Cogito Ergo Non Serviam
Patel Confirmed as FBI Director
Apart from Matt Gaetz at Justice, Donald Trump has gotten the people he wanted to appoint confirmed by the Senate. This includes the horrid trifecta of RFK, Jr. at HHS, Tulsi Gabbard as DNI and as of yesterday, Kash Patel at the FBI. Of these three, Mr. Patel poses the most immediate threat to America and American democracy. RFK may get everyone killed by disease, but that will take time. Ms. Gabbard may undermine national security, but no one is going to suffer for it today. Mr. Patel, however, can have agents kicking down doors before the close of business. It is clear he is going to make the FBI the kind of political police force J. Edgar Hoover had built and that had been dismantled over the years.
Mr. Hoover was director of the FBI from the 1920s to the 1970s and even got an exemption from the mandatory retirement age to continue in an office he never planned to give up. He managed that by collecting dirt on politicians, using FBI resources to do so. Who would vote against extending his time in office if he had kompromat on them? All the while, he denied there was organized crime in America, even as the Godfather was published and filmed.

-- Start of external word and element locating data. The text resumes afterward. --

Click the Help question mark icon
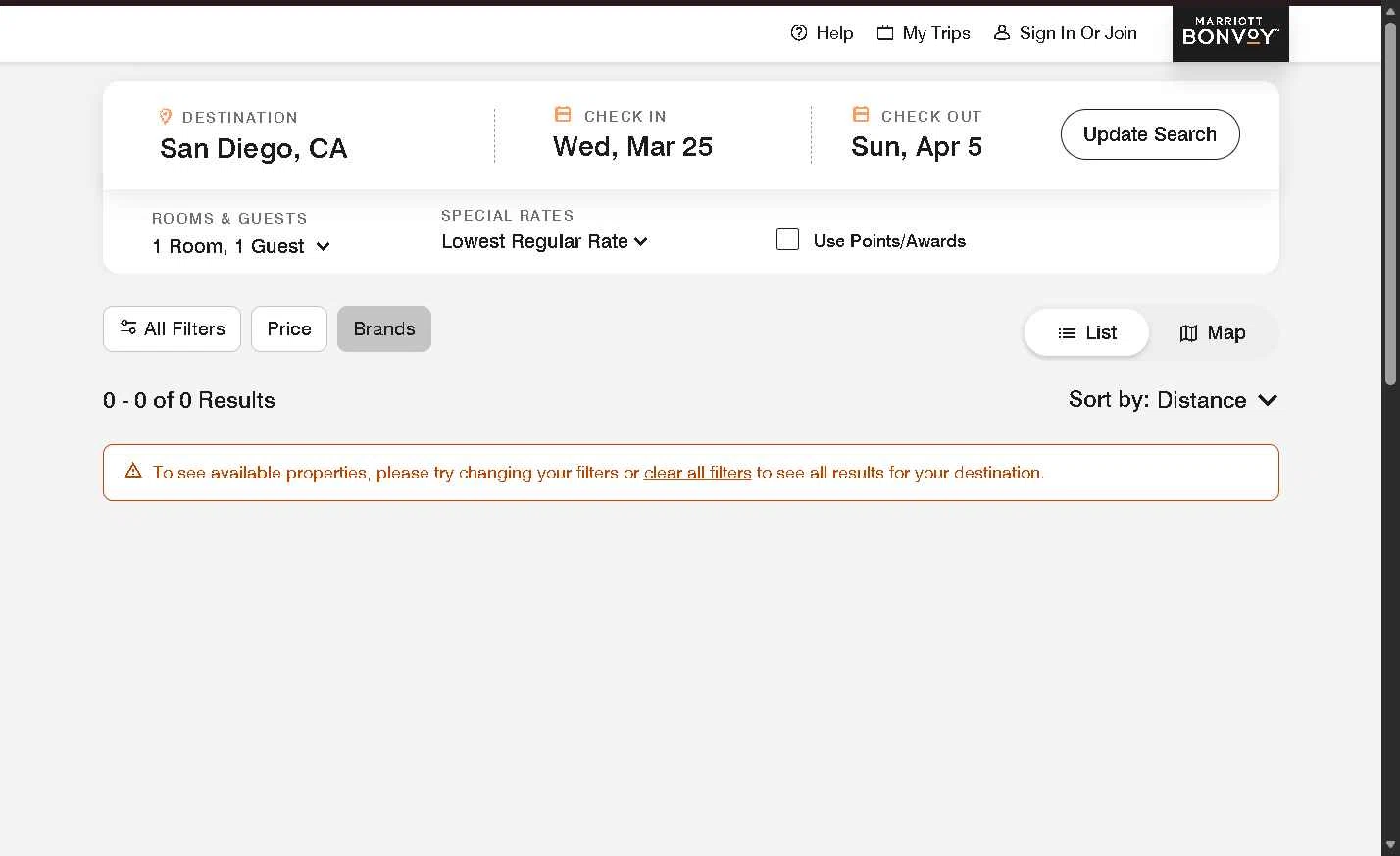 click(x=799, y=33)
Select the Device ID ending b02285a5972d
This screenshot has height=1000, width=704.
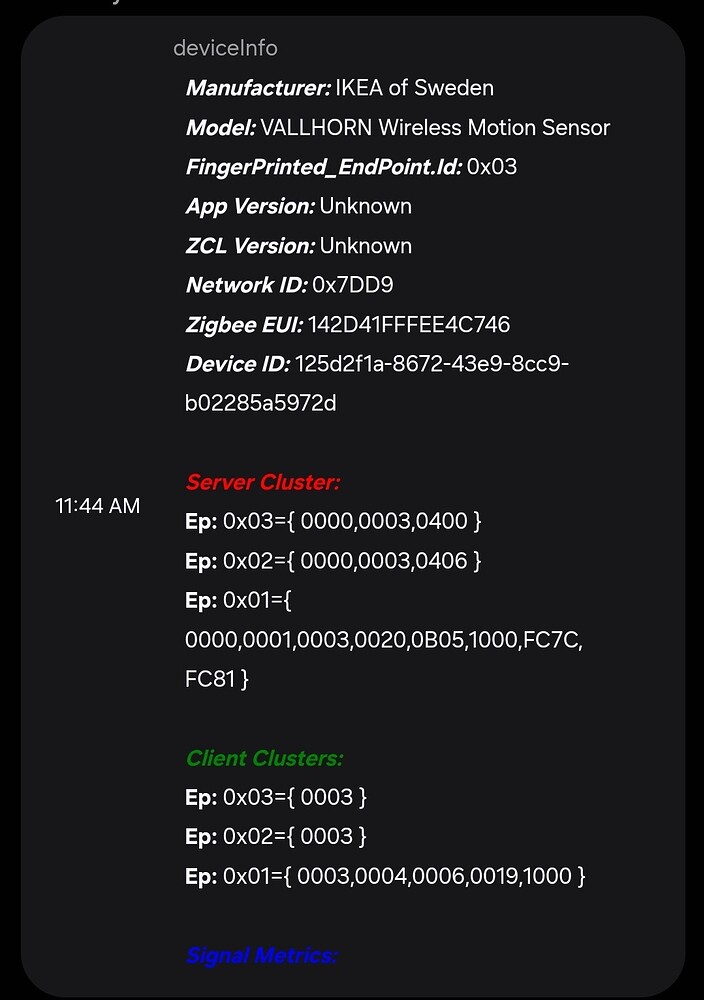[x=261, y=404]
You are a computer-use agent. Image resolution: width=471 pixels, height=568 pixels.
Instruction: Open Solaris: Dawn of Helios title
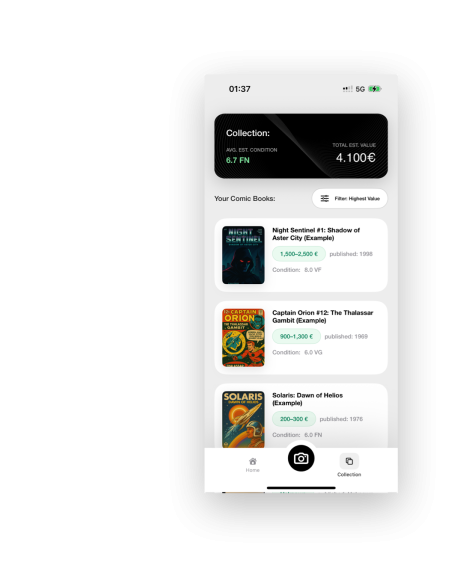click(x=307, y=399)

Yale University Professor Beverly Gage won the Pulitzer Prize for biography in 2023 for her book G-Man: J. Edgar Hoover and the Making of the American Century. She told the Christian Science Monitor a few months ago:
Hoover was a big institutionalist. He spent his whole career in government. He believed in the power and independence of the FBI. He loved the FBI. He probably loved the FBI too much, and came to see it as sort of the great protector of the American way of life.
Kash Patel, on the other hand, is kind of coming in with a wrecking ball. He has said that he wants to kind of reduce the independence of the FBI, make it much more responsive to the political needs and desires of the White House. And he really wants to, in a lot of ways, dismantle the bureaucracy that Hoover built. He has said that he wants to shut down the FBI headquarters inside the J. Edgar Hoover Building.
She added, ". . . Hoover, in some ways, invented how to use a big institution like the FBI for your own political ends. But the interesting thing is that he was not partisan, quite, in the way that he did it.
"Kash Patel is coming in and saying, 'I believe in Donald Trump. I wrote a children's book series about Donald Trump in which I call him King Donald. And I am here to do whatever Donald Trump wants me to do."
Mr. Patel has an enemies list, which he published in a book not too long ago. He denied it in his confirmation hearing, and new AG Pam Bondi lied when she told Senators in here confirmation hearing that there would never be an enemies list at Justice (of which the FBI is part).
These parallels, and divergences, can give one insight into what lies ahead. The FBI is going to be less a crime-fighting agency and more of a political enforcer for the MAGAts. Agents will find themselves dispatched to investigate people who have not committed a crime but who have run afoul of Mr. Patel and his boss.
With this shift, it is reasonable to presume the truly valuable things the bureau does (its labs are the best crime labs on the planet) will suffer as resources are moved to pursue the new mission of protecting the regime from the people. This will have far-reaching ramifications as the FBI even helps police overseas fight crime.
Most troubling of all will be the anti-terrorism work the bureau does. It will not be downgraded, nor will it be starved of resources. Instead, Al Qaeda and MS-13 will get a pass while the Democratic Party and the ACLU are investigated for potential terrorist activities.
This journal has maintained that America under Donald Trump will be sicker, poorer and dumber than otherwise. To that, one can add less secure and less free thanks to Mr. Patel.